■ **What you should do**: Go over the entries and report the lines where the word "agent" occurs.

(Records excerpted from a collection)

- Opening Delimiter -

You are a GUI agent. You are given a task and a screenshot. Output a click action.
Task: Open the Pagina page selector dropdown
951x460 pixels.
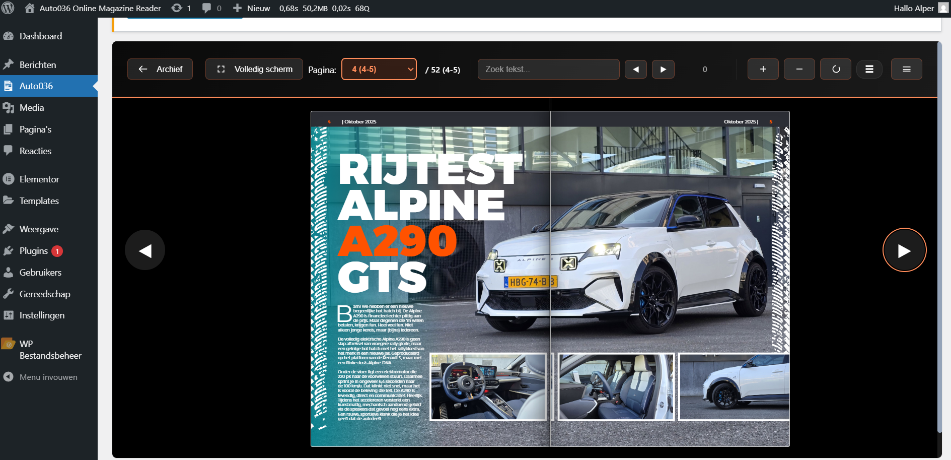click(379, 69)
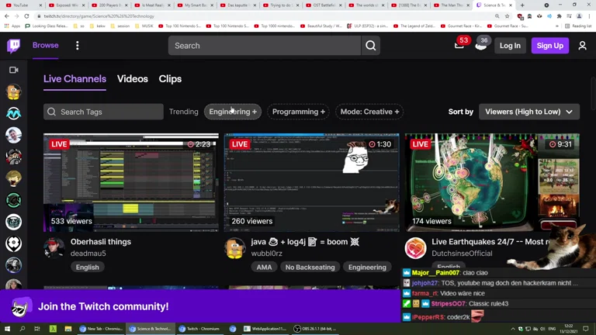This screenshot has width=596, height=335.
Task: Expand the Viewers (High to Low) sort dropdown
Action: pos(528,112)
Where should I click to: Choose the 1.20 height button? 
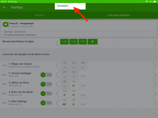83,42
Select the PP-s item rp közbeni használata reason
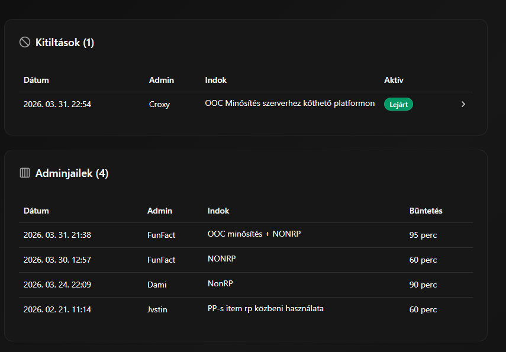Image resolution: width=506 pixels, height=352 pixels. [266, 309]
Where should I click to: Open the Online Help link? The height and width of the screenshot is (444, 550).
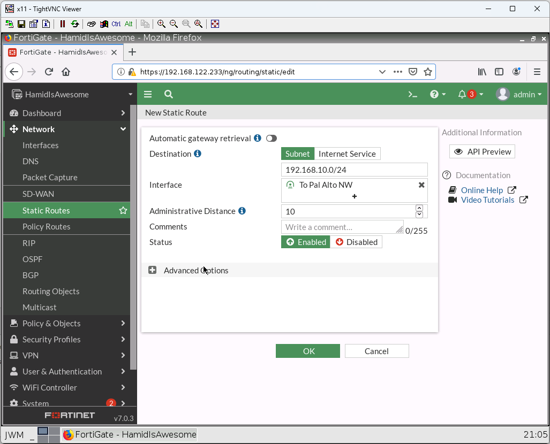[x=481, y=190]
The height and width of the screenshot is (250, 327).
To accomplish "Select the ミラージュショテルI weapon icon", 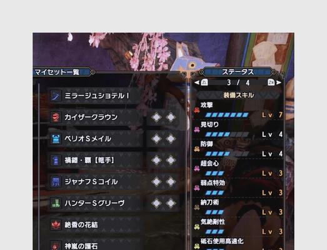I will (x=56, y=96).
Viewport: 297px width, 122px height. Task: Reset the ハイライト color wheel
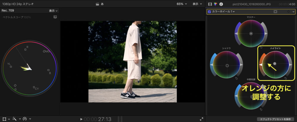[x=285, y=78]
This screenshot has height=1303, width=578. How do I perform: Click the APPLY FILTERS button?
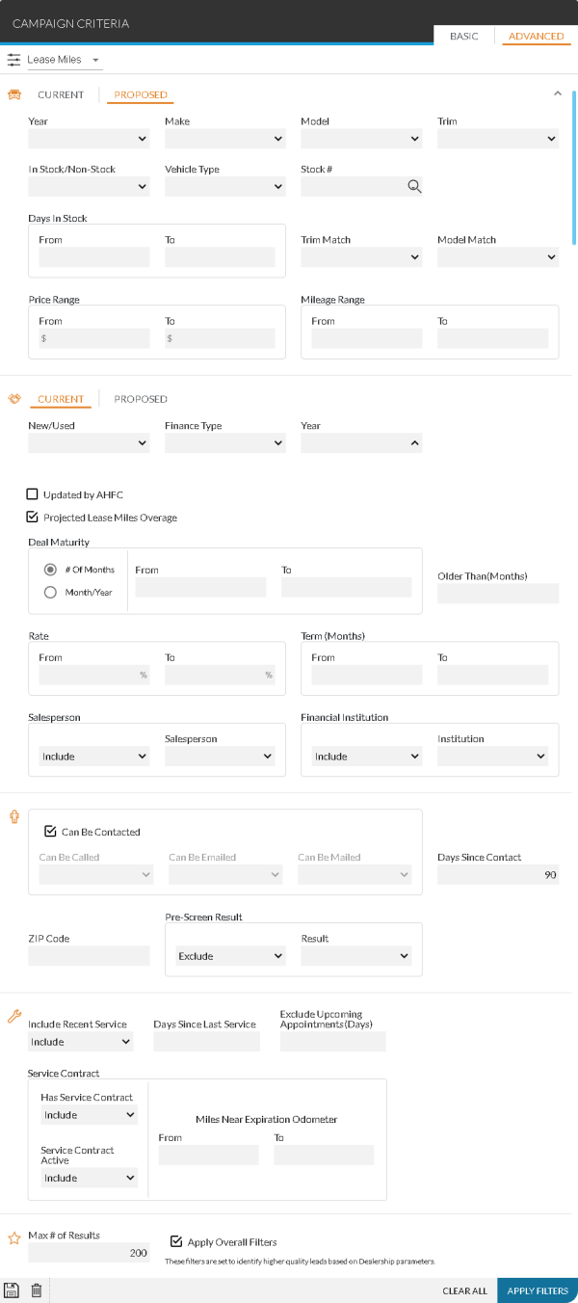tap(538, 1290)
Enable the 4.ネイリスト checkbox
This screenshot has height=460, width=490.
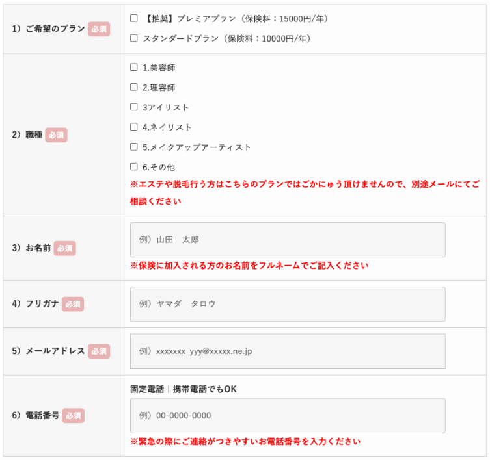[x=134, y=127]
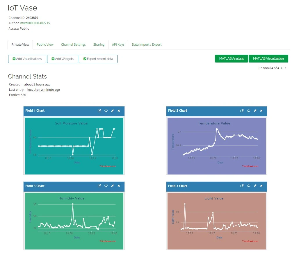The image size is (299, 255).
Task: Click Add Widgets button
Action: [x=63, y=59]

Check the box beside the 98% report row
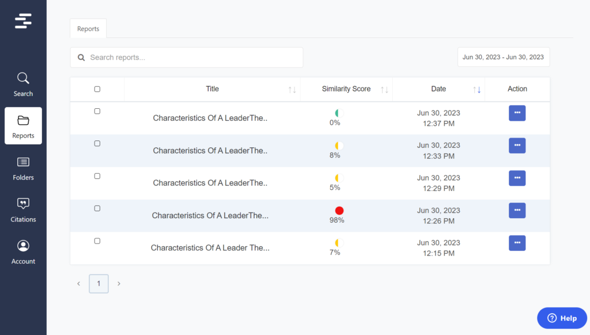(97, 208)
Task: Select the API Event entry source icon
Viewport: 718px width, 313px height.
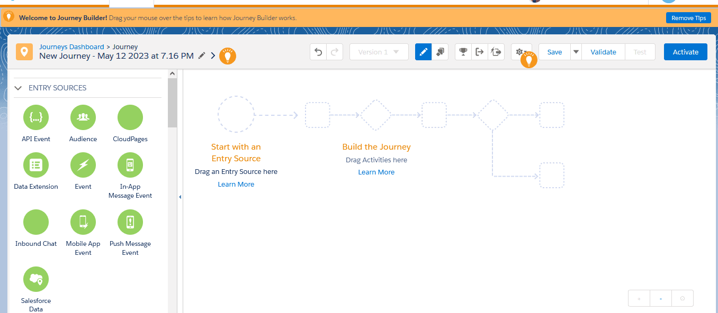Action: tap(35, 117)
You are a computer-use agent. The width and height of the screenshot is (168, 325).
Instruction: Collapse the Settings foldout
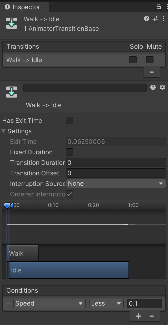tap(4, 131)
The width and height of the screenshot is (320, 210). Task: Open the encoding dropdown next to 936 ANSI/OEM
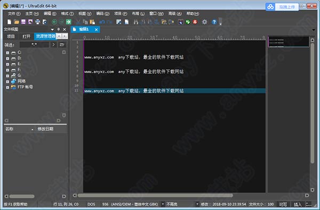click(163, 204)
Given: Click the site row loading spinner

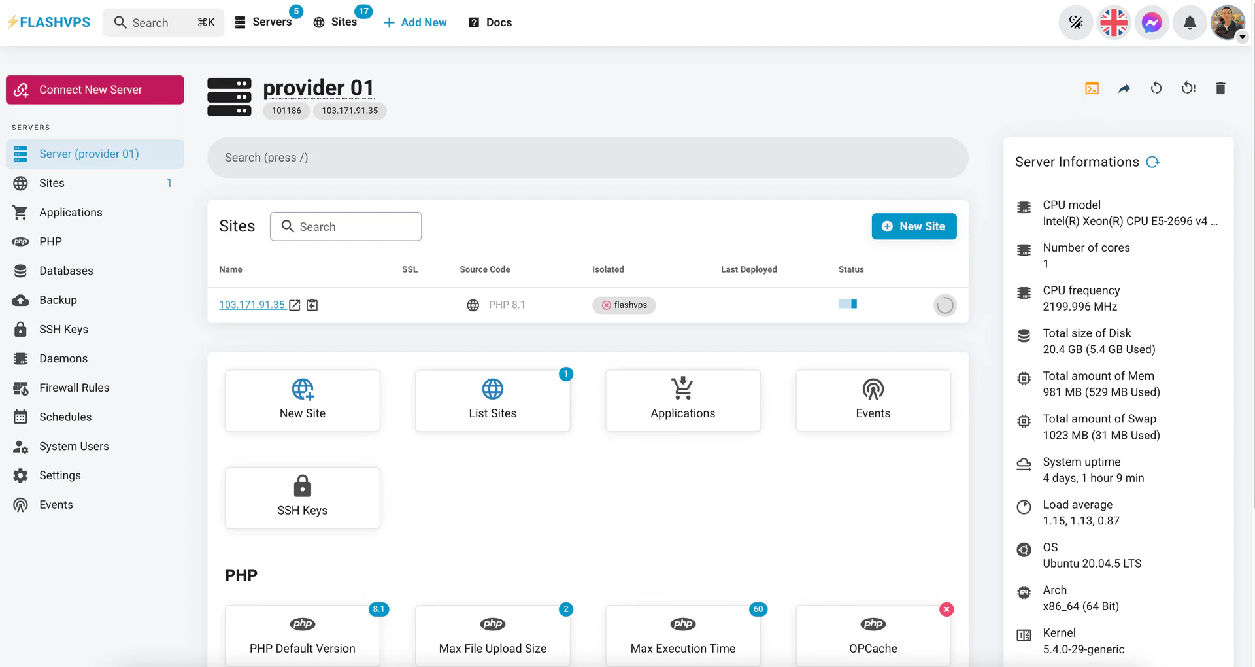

- Closing Delimiter -

■ **Written response**:
You are a GUI agent. You are given a task and a screenshot. Output a click action.
You are a computer-use agent. The width and height of the screenshot is (168, 325).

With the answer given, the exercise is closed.